First, I would like to thank the author, Elizabeth McKenzie, for my now having added squirrels to the already long list of animals (including dogs, cats, cows, pigs and my 4 year old beta fish, Papa) I anthropomorphize upon sight or consideration.
Next, I would like to thank Penguin Press via NetGalley for providing me with a free ARC of this book in exchange for an honest review.
The Portable Veblen is a fun read. While I found the first half of the book slow-moving, I enjoyed getting to know the strange and quirky characters, Veblen and Paul, and their even stranger, quirkier families.
Paul and Veblen are about to get married. Their relationship is a little odd and I never quite got the feeling that Veblen was as excited about the prospect as I would expect. But then again, Veblen is odd. She has some seriously strange habits, including biting herself and typing on a phantom keyboard when she’s stressed, that make talking to squirrels seem pretty normal. Paul, an innovative young neurologist, is an interesting and well thought-out character. I found myself expecting him to be more “normal” than he actually was, however. I’m not sure if that’s because of his promising career or because his quirks were more subtly laid out (for the most part).

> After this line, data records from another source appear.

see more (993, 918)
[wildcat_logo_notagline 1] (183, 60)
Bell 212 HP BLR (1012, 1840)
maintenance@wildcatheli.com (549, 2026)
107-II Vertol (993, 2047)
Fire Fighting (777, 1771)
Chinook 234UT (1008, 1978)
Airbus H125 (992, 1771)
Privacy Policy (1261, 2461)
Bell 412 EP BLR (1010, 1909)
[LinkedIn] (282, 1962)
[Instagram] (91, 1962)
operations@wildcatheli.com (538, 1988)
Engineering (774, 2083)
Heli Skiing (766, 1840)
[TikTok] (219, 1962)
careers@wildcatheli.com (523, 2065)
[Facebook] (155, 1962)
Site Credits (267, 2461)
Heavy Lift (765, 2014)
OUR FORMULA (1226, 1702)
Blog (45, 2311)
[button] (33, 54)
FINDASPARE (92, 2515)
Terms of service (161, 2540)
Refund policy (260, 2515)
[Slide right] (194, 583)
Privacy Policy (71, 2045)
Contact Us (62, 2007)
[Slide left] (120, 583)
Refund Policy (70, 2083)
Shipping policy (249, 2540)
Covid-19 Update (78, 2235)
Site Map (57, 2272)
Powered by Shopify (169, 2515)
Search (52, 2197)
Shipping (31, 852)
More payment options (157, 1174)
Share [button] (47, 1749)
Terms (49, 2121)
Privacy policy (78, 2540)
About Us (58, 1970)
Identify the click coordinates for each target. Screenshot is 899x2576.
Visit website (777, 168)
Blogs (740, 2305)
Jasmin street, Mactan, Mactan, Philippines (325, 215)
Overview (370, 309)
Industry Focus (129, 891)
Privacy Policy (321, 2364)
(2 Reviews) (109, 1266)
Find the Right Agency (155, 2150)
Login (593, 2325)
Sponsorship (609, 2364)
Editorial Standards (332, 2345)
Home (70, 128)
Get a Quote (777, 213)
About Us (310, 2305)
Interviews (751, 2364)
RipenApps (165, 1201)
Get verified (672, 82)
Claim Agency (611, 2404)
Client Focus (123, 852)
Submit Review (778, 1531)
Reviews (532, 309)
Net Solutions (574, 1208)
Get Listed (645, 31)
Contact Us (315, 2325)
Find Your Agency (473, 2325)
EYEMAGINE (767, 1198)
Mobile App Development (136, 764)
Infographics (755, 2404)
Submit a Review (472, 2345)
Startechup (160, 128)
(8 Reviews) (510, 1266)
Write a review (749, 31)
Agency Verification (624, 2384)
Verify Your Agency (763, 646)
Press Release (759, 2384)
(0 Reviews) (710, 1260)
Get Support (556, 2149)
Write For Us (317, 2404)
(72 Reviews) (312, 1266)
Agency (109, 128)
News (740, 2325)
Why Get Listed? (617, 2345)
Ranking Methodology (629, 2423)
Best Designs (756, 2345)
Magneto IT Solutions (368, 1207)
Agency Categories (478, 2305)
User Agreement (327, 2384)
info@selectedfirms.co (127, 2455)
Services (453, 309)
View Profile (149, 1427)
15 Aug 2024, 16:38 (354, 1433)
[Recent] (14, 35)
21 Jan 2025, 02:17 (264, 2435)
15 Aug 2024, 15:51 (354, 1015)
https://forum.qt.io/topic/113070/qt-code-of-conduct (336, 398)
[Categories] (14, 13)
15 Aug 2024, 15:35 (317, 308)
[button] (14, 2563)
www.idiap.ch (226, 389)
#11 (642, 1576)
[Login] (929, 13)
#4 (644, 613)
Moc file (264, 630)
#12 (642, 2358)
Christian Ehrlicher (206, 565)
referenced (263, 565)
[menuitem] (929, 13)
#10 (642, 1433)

The strength and depth of their relationship lies in their ability to understand their respective complicated family dynamics which include Veblen’s father’s institutionalization, her mother’s hypochondria and narcissism, and Paul’s difficult, intellectually disabled brother.
The story is told with enough humor and humanity to offset for the weight and seriousness of the issues and provide an enjoyable read.